De acordo com os autos do processo, foi encaminhado aos usuários de plano de saúde na faixa etária de 60 em diante aumento que variou entre 33,04% a 88,10% nas mensalidades, o que, segundo eles se configura como abusivo, pois afetou a Constituição Federal, o Código de Defesa do Consumidor e o .Estatuto do Idoso.

Em sua contestação, o plano de saúde defendeu a legalidade dos aumentos questionados, esclarecendo que se tratava de plano de saúde coletivo intermediado pela COSERN, a qual providenciara procedimento licitatório para a escolha do prestador de serviços médicos aos empregados dela, razão por que os preços foram previamente definidos com base em atualização monetária, e não em faixa etária, como dito pelos autores. Acresceu, ainda, que os reajustes seguiram as orientações da ANS e das Resoluções do CONSU.

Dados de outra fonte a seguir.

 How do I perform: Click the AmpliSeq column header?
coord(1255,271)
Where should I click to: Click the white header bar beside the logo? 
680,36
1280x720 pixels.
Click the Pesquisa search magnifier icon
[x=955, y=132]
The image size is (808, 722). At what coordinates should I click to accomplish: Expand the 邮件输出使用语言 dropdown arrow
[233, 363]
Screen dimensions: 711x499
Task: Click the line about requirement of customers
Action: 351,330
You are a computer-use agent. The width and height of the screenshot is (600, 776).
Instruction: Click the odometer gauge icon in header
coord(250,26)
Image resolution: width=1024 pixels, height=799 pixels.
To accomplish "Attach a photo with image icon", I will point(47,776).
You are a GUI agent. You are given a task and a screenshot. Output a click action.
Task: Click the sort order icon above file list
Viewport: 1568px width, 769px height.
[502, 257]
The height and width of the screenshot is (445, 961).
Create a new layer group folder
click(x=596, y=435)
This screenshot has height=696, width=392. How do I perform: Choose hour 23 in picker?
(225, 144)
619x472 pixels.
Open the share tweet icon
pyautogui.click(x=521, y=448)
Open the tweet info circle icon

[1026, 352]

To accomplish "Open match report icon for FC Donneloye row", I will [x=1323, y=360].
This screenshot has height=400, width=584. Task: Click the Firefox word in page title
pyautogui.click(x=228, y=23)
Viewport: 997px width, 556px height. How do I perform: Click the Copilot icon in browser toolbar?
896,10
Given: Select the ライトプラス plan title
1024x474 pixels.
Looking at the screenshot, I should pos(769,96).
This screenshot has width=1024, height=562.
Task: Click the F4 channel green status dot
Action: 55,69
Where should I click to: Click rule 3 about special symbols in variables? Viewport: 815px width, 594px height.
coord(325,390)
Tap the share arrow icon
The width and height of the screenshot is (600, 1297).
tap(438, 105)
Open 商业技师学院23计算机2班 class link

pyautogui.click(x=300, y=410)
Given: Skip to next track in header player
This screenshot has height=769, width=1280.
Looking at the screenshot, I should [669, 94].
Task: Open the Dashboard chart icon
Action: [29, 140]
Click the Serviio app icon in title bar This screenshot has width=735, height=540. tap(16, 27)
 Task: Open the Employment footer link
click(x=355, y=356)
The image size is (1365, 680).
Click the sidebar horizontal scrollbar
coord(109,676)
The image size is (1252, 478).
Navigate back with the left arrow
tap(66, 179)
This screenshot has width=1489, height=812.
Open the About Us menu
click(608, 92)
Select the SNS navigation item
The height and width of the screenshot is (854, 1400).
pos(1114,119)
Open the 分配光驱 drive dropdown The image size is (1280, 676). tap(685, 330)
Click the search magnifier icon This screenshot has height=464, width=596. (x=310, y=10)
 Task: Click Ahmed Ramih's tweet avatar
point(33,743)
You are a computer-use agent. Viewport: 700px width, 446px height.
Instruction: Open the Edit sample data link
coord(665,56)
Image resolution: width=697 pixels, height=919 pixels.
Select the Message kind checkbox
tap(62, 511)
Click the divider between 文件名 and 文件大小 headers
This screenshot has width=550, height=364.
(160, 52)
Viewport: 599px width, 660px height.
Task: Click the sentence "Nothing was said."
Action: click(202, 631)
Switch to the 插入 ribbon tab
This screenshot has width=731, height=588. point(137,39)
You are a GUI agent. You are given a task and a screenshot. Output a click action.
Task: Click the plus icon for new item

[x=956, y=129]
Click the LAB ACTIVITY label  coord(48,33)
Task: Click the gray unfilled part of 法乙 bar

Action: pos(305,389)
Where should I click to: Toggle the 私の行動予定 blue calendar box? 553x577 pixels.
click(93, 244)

“Há violação dos dispositivos constitucionais mencionados, porque o aumento no plano de saúde tendo por justificativa a simples alteração da faixa etária, conforme fê-lo a ré, embora tente mascará-lo com a desculpa de cuidar-se de simples reajuste, o que contraria a própria exposição da contestação, que, claramente, apresenta, às fls. 42, tabela de aumento com base na faixa etária, despreza a dignidade dos idosos, porquanto, no momento em que mais precisam tirar proveito do contrato, por força das exigências inexoráveis do tempo,veem-se privados desse direito em virtude do acréscimo insuportável dos preços, aqui variando dos excessivos percentuais de 33,04% até 88,10%, superiores dezenas de vezes à inflação anual do país, levando-os, quase sempre, a desistir do plano, o que representa fator de risco à vida e à saúde deles”, destacou o juiz Fábio Antônio Correia Filgueira.

O magistrado diz ainda que não se há de atingir o extremo de impedir qualquer mecanismo de correção das mensalidades, uma vez que se poderia inviabilizar todo o sistema privado de saúde. Segundo ele, o reajuste que se enquadra dentro do razoável mostra-se plausível acaso se utilizem parâmetros concatenados com a realidade econômica, de maneira a preservar o equilíbrio contratual.